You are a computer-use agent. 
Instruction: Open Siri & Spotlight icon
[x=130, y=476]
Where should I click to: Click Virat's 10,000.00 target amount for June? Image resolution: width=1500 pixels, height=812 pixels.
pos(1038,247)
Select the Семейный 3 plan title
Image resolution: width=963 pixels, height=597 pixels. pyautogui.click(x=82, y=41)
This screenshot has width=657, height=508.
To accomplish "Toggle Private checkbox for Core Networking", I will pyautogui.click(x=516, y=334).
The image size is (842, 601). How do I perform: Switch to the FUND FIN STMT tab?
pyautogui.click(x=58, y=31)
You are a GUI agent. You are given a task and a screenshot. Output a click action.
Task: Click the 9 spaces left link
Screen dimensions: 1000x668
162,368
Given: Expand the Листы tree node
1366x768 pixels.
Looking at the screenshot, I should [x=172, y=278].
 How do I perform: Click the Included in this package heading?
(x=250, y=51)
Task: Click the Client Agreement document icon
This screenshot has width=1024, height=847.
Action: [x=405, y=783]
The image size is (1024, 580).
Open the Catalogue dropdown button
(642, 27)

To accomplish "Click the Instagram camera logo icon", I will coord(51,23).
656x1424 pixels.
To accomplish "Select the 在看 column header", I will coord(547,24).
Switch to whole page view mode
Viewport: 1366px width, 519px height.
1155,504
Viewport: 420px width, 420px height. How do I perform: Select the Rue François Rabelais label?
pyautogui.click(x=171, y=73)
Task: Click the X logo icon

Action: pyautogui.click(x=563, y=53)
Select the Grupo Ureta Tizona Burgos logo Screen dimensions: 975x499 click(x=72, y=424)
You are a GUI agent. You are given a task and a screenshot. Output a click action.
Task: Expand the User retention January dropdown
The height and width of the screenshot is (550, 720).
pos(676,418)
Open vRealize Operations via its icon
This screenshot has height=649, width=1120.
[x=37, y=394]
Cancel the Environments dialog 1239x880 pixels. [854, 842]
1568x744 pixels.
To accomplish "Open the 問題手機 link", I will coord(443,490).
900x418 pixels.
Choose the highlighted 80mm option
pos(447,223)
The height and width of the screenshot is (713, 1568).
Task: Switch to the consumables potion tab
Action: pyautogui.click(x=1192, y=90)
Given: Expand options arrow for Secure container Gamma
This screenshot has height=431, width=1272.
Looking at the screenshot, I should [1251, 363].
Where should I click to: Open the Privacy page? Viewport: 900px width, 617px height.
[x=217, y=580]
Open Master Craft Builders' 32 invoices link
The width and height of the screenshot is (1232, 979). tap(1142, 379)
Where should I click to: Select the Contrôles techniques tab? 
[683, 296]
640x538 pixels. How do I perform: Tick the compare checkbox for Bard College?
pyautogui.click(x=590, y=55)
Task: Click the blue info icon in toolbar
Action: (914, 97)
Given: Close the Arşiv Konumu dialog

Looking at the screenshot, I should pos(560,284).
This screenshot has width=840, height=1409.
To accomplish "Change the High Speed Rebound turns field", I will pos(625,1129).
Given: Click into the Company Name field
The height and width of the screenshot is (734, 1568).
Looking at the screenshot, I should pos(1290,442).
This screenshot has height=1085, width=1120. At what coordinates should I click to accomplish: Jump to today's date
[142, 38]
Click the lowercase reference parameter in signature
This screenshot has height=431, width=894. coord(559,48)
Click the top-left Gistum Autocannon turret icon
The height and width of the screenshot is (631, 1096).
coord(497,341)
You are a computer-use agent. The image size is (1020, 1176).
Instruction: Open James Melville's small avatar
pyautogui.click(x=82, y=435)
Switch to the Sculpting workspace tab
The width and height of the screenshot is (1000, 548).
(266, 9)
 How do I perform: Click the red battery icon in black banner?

The problem = Repeat word for word the lines running from the line containing "Given: Click into the Company Name field" to the end of the entries above, inclusive.

Worked solution =
Given: Click into the Company Name field
The height and width of the screenshot is (734, 1568).
Looking at the screenshot, I should pos(1290,442).
This screenshot has height=1085, width=1120. At what coordinates should I click to accomplish: Jump to today's date
[142, 38]
Click the lowercase reference parameter in signature
This screenshot has height=431, width=894. coord(559,48)
Click the top-left Gistum Autocannon turret icon
The height and width of the screenshot is (631, 1096).
coord(497,341)
You are a computer-use agent. The image size is (1020, 1176).
Instruction: Open James Melville's small avatar
pyautogui.click(x=82, y=435)
Switch to the Sculpting workspace tab
The width and height of the screenshot is (1000, 548).
(266, 9)
 How do I perform: Click the red battery icon in black banner?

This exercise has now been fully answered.